Second, a training‑free dynamic scheduler decides which patch size to use at each diffusion step. The scheduler estimates the latent evolution rate by computing a finite‑difference Δz_t = z_t − z_{t‑1} and measuring its within‑patch standard deviation σ_{p_i,t}. If the evolution is slow (low σ), the scheduler selects a coarser patch (larger p) because only global structure needs to be captured; if the evolution is rapid (high σ), it switches to a finer patch to preserve detail. This decision is made on‑the‑fly for every timestep, requiring only a few arithmetic operations.

Experiments are conducted on two large‑scale DiT models: FLUX‑1.Dev for text‑to‑image and Wan‑2.1 for text‑to‑video.
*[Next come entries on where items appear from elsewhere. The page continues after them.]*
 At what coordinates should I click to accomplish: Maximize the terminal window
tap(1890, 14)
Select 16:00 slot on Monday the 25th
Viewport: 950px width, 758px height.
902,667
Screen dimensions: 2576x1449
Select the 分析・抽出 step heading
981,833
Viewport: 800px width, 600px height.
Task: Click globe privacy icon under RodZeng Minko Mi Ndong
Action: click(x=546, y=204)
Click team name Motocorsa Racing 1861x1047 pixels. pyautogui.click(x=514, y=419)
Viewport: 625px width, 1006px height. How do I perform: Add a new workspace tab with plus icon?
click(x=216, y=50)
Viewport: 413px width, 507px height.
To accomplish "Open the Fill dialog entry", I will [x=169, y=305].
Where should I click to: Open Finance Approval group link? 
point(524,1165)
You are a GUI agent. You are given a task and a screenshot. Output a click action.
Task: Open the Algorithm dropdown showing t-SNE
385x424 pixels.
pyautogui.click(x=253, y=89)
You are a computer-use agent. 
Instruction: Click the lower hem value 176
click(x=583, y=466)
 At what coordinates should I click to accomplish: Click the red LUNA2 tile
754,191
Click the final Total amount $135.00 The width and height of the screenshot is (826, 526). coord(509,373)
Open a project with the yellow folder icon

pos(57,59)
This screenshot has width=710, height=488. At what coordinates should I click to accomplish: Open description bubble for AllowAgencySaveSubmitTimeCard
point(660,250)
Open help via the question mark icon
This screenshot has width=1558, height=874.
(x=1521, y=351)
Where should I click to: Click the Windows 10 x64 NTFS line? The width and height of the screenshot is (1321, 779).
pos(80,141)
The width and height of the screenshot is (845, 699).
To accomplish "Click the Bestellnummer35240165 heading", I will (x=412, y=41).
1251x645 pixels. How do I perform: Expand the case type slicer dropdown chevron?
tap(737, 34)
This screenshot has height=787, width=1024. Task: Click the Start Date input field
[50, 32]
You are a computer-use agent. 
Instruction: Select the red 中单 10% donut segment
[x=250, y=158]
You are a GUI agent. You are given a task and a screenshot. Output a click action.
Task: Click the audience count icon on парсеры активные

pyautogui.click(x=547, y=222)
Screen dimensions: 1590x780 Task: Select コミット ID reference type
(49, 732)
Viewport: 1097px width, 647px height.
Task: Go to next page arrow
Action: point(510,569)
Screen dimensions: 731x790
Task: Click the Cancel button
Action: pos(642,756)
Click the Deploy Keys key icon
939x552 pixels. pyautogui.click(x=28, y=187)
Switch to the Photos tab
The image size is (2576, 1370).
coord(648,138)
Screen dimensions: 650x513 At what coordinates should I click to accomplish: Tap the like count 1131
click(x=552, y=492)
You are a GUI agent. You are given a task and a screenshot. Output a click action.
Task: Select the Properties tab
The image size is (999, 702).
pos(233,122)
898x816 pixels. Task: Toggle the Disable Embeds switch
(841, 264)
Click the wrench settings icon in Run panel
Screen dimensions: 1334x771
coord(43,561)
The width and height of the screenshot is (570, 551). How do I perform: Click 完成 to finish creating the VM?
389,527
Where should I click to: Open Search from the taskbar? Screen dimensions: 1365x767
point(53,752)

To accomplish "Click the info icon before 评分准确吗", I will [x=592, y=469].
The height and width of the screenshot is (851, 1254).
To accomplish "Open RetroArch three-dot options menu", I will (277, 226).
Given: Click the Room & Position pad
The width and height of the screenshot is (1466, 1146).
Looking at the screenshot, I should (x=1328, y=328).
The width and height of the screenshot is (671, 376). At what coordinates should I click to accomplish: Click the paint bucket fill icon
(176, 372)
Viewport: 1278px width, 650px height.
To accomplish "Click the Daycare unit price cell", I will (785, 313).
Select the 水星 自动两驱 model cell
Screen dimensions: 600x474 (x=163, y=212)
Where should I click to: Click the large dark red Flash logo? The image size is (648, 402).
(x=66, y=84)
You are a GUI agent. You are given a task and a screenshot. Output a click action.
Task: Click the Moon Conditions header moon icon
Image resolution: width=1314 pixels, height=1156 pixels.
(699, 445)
Quantitative results show that DDiT achieves up to 3.52× speed‑up on FLUX‑1.Dev (ImageReward = 1.0182, CLIPScore = 0.3117) and up to 3.2× speed‑up on Wan‑2.1 (V‑Bench = 80.53 vs. 81.24 baseline) while preserving perceptual quality and prompt alignment. Various intermediate acceleration factors (1.88×, 2.2×, 3.5×) are also reported, all with negligible degradation in the respective metrics.

The paper’s contributions are threefold: (1) a minimal‑overhead architectural modification that enables multi‑scale patch processing; (2) a lightweight, training‑free scheduler that dynamically allocates computation based on latent dynamics; (3) extensive validation that the approach generalizes across image and video diffusion transformers.

Limitations include the reliance on a hand‑crafted threshold for the evolution rate, which may need tuning for highly complex prompts, and potential boundary artifacts when switching to very coarse patches. Future work could explore overlapping patches, multi‑scale feedback loops, or learned schedulers that further optimize the trade‑off between speed and fidelity.

Overall, DDiT offers a practical pathway to make diffusion‑based generative models substantially faster without sacrificing quality, opening the door to real‑time applications, deployment on resource‑constrained devices, and cost‑effective cloud inference.